El sociólogo Jorge Kerz brinda una mirada sobre el episodio de censura previa promovida por el gobierno nacional.

Por Jorge Kerz (*)
Jürgen Habermas nos enseñó que la esfera pública es el espacio donde los ciudadanos, en pie de igualdad, deliberan sobre los asuntos comunes. Allí se juega la posibilidad de una democracia viva, basada en la circulación libre de ideas, en la crítica al poder y en la posibilidad de construir consensos sin coacción. Esa esfera pública no es neutra: está mediada por instituciones, asociaciones, cafés en los orígenes, y hoy por los medios de comunicación y las redes, que se vuelven actores indispensables de la democracia.
La prensa moderna nació en la Europa de la imprenta y las revoluciones. De los panfletos y gacetas coloniales al periódico político y comercial del siglo XIX, los medios se constituyeron en la infraestructura misma de la esfera pública.
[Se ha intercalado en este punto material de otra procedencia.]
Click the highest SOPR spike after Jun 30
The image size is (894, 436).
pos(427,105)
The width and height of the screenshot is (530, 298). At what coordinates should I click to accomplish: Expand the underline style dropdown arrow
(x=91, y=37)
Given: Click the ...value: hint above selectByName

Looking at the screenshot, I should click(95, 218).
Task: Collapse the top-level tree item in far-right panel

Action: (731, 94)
No eran solo negocios: eran también portadores de visiones del mundo. Cada medio, aun bajo la bandera de la objetividad, construye una perspectiva institucional, una interpretación de los hechos. La verdad periodística es verificable, pero nunca absoluta.
Los Estados democráticos lo saben: por eso existen políticas de pluralismo que buscan evitar la homogeneización de la opinión pública. Suecia subsidia la diversidad de medios, Canadá financia reporteros en zonas desatendidas, y en Argentina la Corte Suprema recordó que la publicidad oficial no puede usarse como premio o castigo según la simpatía editorial. El pluralismo no es un lujo, es un requisito de la democracia.
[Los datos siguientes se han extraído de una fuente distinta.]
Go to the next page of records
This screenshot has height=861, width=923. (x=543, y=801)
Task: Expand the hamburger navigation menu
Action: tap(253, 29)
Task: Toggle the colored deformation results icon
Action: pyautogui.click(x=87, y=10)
En nuestro país, la Constitución de 1853 fue clara: se garantiza la libertad de prensa y se prohíbe la censura previa. La reforma de 1994 reforzó ese marco, reconociendo además el derecho de los periodistas a no revelar sus fuentes. Y el sistema interamericano agregó un blindaje adicional: toda restricción a la expresión debe ser excepcional, posterior y proporcional.
Frente a ese marco jurídico, resulta alarmante lo ocurrido en los últimos días. Un juez, a pedido del Poder Ejecutivo, ordenó cesar la difusión de audios de reuniones en Casa Rosada atribuidos a Karina Milei. Se trata de una medida de censura previa, proscripta de plano por la Constitución y los tratados internacionales. Como si eso fuera poco, el Gobierno solicitó allanamientos a periodistas y medios digitales para secuestrar material vinculado a esas filtraciones. Todo ello, en un clima de hostilidad creciente hacia la prensa: restricciones de acceso, agresiones verbales y la estigmatización permanente de reporteros.
No hay eufemismos posibles: estas prácticas contradicen el discurso oficial de libertad. Mientras se proclama el “fin de la casta” y la apertura del debate, se utilizan mecanismos autoritarios propios de regímenes que desprecian la crítica. El resultado es un empobrecimiento deliberado de la esfera pública, el silenciamiento de voces incómodas y el eventual disciplinamiento de periodistas que cumplen con la tarea más noble de la democracia: controlar al poder.
En lugar de fortalecer la transparencia, el gobierno opta por blindarse. En lugar de responder con argumentos, responde con mordazas judiciales. En lugar de asumir la responsabilidad ulterior —responder con el derecho a réplica, con explicaciones públicas, con acceso a la información— se busca impedir la publicación de lo que incomoda.
La democracia argentina, con todas sus imperfecciones, supo blindar la libertad de expresión incluso en tiempos de crisis. Volver a mecanismos de censura previa y de persecución judicial contra periodistas es dar un paso peligroso hacia atrás. Y es, sobre todo, un gesto de debilidad: el poder que necesita callar voces es un poder que teme a la verdad.
La libertad de expresión no se negocia, se respeta. Y cuando un gobierno la atropella, no solo afecta a la prensa: afecta a toda la ciudadanía, porque sin información libre y plural no hay deliberación, y sin deliberación no hay democracia.
(*) Sociólogo. Diputado provincial mandato cumplido.